Identical copies of all the records below are needed.

+-------+

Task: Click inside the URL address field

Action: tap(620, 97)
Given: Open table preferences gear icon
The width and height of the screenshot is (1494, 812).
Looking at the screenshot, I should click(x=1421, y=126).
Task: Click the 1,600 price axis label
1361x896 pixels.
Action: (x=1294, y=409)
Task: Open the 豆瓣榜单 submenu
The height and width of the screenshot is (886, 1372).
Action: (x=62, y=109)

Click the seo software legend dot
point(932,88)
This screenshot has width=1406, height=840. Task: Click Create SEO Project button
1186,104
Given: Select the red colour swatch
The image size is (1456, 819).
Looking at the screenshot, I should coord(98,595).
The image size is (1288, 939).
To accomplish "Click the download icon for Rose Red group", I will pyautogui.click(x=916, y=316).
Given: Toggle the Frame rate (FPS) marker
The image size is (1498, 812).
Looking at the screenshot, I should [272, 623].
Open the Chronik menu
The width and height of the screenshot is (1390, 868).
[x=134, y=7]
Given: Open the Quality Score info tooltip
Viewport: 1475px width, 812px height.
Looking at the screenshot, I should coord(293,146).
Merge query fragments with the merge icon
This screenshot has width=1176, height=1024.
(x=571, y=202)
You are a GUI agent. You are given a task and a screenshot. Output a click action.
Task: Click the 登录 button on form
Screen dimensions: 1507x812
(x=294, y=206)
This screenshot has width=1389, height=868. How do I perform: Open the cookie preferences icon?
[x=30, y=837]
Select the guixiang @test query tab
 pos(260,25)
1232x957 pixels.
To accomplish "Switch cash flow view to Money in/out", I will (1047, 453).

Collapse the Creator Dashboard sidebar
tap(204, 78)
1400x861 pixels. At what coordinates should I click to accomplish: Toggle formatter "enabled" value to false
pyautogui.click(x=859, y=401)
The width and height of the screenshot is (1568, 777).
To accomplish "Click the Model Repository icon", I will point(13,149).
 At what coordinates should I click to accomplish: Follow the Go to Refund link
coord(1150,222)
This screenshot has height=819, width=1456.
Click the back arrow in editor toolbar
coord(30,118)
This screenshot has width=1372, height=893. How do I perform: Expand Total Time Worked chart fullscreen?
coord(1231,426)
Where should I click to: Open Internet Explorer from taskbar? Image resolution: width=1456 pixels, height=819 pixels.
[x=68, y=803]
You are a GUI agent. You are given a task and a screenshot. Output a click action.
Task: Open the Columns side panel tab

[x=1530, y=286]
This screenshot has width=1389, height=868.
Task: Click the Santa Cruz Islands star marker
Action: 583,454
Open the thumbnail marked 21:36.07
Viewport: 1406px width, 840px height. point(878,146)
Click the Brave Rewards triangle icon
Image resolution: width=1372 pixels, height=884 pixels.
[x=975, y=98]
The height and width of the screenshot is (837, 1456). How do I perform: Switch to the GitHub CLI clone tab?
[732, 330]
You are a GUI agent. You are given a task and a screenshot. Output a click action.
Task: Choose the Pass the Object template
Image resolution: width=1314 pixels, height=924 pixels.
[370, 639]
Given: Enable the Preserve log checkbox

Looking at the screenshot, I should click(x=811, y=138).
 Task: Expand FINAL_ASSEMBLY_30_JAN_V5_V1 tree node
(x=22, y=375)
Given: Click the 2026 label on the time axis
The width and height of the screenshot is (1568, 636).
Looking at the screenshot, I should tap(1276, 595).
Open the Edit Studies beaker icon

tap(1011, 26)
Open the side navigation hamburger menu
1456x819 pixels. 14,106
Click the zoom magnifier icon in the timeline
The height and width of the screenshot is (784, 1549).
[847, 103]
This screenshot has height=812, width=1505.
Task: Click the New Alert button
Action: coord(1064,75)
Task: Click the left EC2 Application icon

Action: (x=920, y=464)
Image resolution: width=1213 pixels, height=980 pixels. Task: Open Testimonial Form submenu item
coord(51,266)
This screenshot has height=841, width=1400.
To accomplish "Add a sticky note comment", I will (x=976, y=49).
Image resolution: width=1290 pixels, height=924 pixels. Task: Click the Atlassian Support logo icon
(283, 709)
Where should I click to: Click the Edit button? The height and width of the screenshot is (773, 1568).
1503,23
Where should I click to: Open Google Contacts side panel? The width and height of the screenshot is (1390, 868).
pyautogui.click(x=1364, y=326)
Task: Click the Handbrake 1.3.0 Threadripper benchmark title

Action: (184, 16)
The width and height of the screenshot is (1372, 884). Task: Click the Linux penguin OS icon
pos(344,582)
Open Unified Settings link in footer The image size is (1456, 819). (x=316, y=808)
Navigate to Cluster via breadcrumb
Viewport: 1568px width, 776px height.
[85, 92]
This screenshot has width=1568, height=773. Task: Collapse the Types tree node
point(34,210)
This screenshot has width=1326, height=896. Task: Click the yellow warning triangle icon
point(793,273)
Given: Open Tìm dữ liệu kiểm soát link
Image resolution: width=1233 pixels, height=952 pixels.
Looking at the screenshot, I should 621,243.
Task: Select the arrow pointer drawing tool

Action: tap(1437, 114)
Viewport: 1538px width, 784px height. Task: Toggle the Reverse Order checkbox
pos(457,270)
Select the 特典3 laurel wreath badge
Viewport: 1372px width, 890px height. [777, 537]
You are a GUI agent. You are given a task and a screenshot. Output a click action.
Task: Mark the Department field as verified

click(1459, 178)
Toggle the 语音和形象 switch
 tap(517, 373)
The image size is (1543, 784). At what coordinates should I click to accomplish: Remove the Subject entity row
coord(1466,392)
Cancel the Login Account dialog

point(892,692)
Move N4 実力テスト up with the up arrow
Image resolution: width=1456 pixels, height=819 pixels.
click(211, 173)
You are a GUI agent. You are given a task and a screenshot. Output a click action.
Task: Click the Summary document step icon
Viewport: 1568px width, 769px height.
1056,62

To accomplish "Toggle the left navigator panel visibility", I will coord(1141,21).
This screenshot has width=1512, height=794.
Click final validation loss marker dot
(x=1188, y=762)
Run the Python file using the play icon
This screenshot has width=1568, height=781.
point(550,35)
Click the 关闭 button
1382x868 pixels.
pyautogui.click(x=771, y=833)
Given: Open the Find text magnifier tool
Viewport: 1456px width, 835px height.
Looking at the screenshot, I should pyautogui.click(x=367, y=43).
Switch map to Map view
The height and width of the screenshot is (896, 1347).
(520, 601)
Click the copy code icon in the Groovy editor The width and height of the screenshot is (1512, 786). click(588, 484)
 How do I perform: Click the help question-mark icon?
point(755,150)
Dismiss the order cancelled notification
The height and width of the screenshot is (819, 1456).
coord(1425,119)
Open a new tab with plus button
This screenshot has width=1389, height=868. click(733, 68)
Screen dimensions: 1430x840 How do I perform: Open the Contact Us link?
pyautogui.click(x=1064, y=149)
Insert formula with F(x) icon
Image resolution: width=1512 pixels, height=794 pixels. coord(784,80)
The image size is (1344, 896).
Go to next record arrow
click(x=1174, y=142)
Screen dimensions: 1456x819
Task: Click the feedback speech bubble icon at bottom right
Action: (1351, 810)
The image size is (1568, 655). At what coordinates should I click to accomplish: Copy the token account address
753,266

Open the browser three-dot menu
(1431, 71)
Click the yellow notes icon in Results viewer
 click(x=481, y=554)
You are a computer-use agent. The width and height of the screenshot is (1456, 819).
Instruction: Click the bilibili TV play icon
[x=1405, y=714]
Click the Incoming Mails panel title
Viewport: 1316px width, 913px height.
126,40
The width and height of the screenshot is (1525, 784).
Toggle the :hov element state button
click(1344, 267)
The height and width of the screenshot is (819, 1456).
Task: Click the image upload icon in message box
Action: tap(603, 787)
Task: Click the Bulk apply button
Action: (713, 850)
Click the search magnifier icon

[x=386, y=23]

+-------+

_Exercise response_
Task: Click inside the URL address field

Action: tap(620, 97)
Given: Open table preferences gear icon
The width and height of the screenshot is (1494, 812).
Looking at the screenshot, I should click(x=1421, y=126).
Task: Click the 1,600 price axis label
1361x896 pixels.
Action: (x=1294, y=409)
Task: Open the 豆瓣榜单 submenu
The height and width of the screenshot is (886, 1372).
Action: (x=62, y=109)

Click the seo software legend dot
point(932,88)
This screenshot has width=1406, height=840. Task: Click Create SEO Project button
1186,104
Given: Select the red colour swatch
The image size is (1456, 819).
Looking at the screenshot, I should coord(98,595).
The image size is (1288, 939).
To accomplish "Click the download icon for Rose Red group", I will pyautogui.click(x=916, y=316).
Given: Toggle the Frame rate (FPS) marker
The image size is (1498, 812).
Looking at the screenshot, I should [272, 623].
Open the Chronik menu
The width and height of the screenshot is (1390, 868).
[x=134, y=7]
Given: Open the Quality Score info tooltip
Viewport: 1475px width, 812px height.
Looking at the screenshot, I should coord(293,146).
Merge query fragments with the merge icon
This screenshot has width=1176, height=1024.
(x=571, y=202)
You are a GUI agent. You are given a task and a screenshot. Output a click action.
Task: Click the 登录 button on form
Screen dimensions: 1507x812
(x=294, y=206)
This screenshot has width=1389, height=868. How do I perform: Open the cookie preferences icon?
[x=30, y=837]
Select the guixiang @test query tab
 pos(260,25)
1232x957 pixels.
To accomplish "Switch cash flow view to Money in/out", I will (1047, 453).

Collapse the Creator Dashboard sidebar
tap(204, 78)
1400x861 pixels. At what coordinates should I click to accomplish: Toggle formatter "enabled" value to false
pyautogui.click(x=859, y=401)
The width and height of the screenshot is (1568, 777).
To accomplish "Click the Model Repository icon", I will point(13,149).
 At what coordinates should I click to accomplish: Follow the Go to Refund link
coord(1150,222)
This screenshot has height=819, width=1456.
Click the back arrow in editor toolbar
coord(30,118)
This screenshot has width=1372, height=893. How do I perform: Expand Total Time Worked chart fullscreen?
coord(1231,426)
Where should I click to: Open Internet Explorer from taskbar? Image resolution: width=1456 pixels, height=819 pixels.
[x=68, y=803]
You are a GUI agent. You are given a task and a screenshot. Output a click action.
Task: Open the Columns side panel tab

[x=1530, y=286]
This screenshot has width=1389, height=868.
Task: Click the Santa Cruz Islands star marker
Action: 583,454
Open the thumbnail marked 21:36.07
Viewport: 1406px width, 840px height. point(878,146)
Click the Brave Rewards triangle icon
Image resolution: width=1372 pixels, height=884 pixels.
[x=975, y=98]
The height and width of the screenshot is (837, 1456). How do I perform: Switch to the GitHub CLI clone tab?
[732, 330]
You are a GUI agent. You are given a task and a screenshot. Output a click action.
Task: Choose the Pass the Object template
Image resolution: width=1314 pixels, height=924 pixels.
[370, 639]
Given: Enable the Preserve log checkbox

Looking at the screenshot, I should click(x=811, y=138).
 Task: Expand FINAL_ASSEMBLY_30_JAN_V5_V1 tree node
(x=22, y=375)
Given: Click the 2026 label on the time axis
The width and height of the screenshot is (1568, 636).
Looking at the screenshot, I should tap(1276, 595).
Open the Edit Studies beaker icon

tap(1011, 26)
Open the side navigation hamburger menu
1456x819 pixels. 14,106
Click the zoom magnifier icon in the timeline
The height and width of the screenshot is (784, 1549).
[847, 103]
This screenshot has height=812, width=1505.
Task: Click the New Alert button
Action: coord(1064,75)
Task: Click the left EC2 Application icon

Action: (x=920, y=464)
Image resolution: width=1213 pixels, height=980 pixels. Task: Open Testimonial Form submenu item
coord(51,266)
This screenshot has height=841, width=1400.
To accomplish "Add a sticky note comment", I will (x=976, y=49).
Image resolution: width=1290 pixels, height=924 pixels. Task: Click the Atlassian Support logo icon
(283, 709)
Where should I click to: Click the Edit button? The height and width of the screenshot is (773, 1568).
1503,23
Where should I click to: Open Google Contacts side panel? The width and height of the screenshot is (1390, 868).
pyautogui.click(x=1364, y=326)
Task: Click the Handbrake 1.3.0 Threadripper benchmark title

Action: (184, 16)
The width and height of the screenshot is (1372, 884). Task: Click the Linux penguin OS icon
pos(344,582)
Open Unified Settings link in footer The image size is (1456, 819). (x=316, y=808)
Navigate to Cluster via breadcrumb
Viewport: 1568px width, 776px height.
[85, 92]
This screenshot has width=1568, height=773. Task: Collapse the Types tree node
point(34,210)
This screenshot has width=1326, height=896. Task: Click the yellow warning triangle icon
point(793,273)
Given: Open Tìm dữ liệu kiểm soát link
Image resolution: width=1233 pixels, height=952 pixels.
Looking at the screenshot, I should 621,243.
Task: Select the arrow pointer drawing tool

Action: tap(1437, 114)
Viewport: 1538px width, 784px height. Task: Toggle the Reverse Order checkbox
pos(457,270)
Select the 特典3 laurel wreath badge
Viewport: 1372px width, 890px height. [777, 537]
You are a GUI agent. You are given a task and a screenshot. Output a click action.
Task: Mark the Department field as verified

click(1459, 178)
Toggle the 语音和形象 switch
 tap(517, 373)
The image size is (1543, 784). At what coordinates should I click to accomplish: Remove the Subject entity row
coord(1466,392)
Cancel the Login Account dialog

point(892,692)
Move N4 実力テスト up with the up arrow
Image resolution: width=1456 pixels, height=819 pixels.
click(211, 173)
You are a GUI agent. You are given a task and a screenshot. Output a click action.
Task: Click the Summary document step icon
Viewport: 1568px width, 769px height.
1056,62

To accomplish "Toggle the left navigator panel visibility", I will coord(1141,21).
This screenshot has width=1512, height=794.
Click final validation loss marker dot
(x=1188, y=762)
Run the Python file using the play icon
This screenshot has width=1568, height=781.
point(550,35)
Click the 关闭 button
1382x868 pixels.
pyautogui.click(x=771, y=833)
Given: Open the Find text magnifier tool
Viewport: 1456px width, 835px height.
Looking at the screenshot, I should pyautogui.click(x=367, y=43).
Switch map to Map view
The height and width of the screenshot is (896, 1347).
(520, 601)
Click the copy code icon in the Groovy editor The width and height of the screenshot is (1512, 786). click(588, 484)
 How do I perform: Click the help question-mark icon?
point(755,150)
Dismiss the order cancelled notification
The height and width of the screenshot is (819, 1456).
coord(1425,119)
Open a new tab with plus button
This screenshot has width=1389, height=868. click(733, 68)
Screen dimensions: 1430x840 How do I perform: Open the Contact Us link?
pyautogui.click(x=1064, y=149)
Insert formula with F(x) icon
Image resolution: width=1512 pixels, height=794 pixels. coord(784,80)
The image size is (1344, 896).
Go to next record arrow
click(x=1174, y=142)
Screen dimensions: 1456x819
Task: Click the feedback speech bubble icon at bottom right
Action: (1351, 810)
The image size is (1568, 655). At what coordinates should I click to accomplish: Copy the token account address
753,266

Open the browser three-dot menu
(1431, 71)
Click the yellow notes icon in Results viewer
 click(x=481, y=554)
You are a computer-use agent. The width and height of the screenshot is (1456, 819).
Instruction: Click the bilibili TV play icon
[x=1405, y=714]
Click the Incoming Mails panel title
Viewport: 1316px width, 913px height.
126,40
The width and height of the screenshot is (1525, 784).
Toggle the :hov element state button
click(1344, 267)
The height and width of the screenshot is (819, 1456).
Task: Click the image upload icon in message box
Action: tap(603, 787)
Task: Click the Bulk apply button
Action: (713, 850)
Click the search magnifier icon

[x=386, y=23]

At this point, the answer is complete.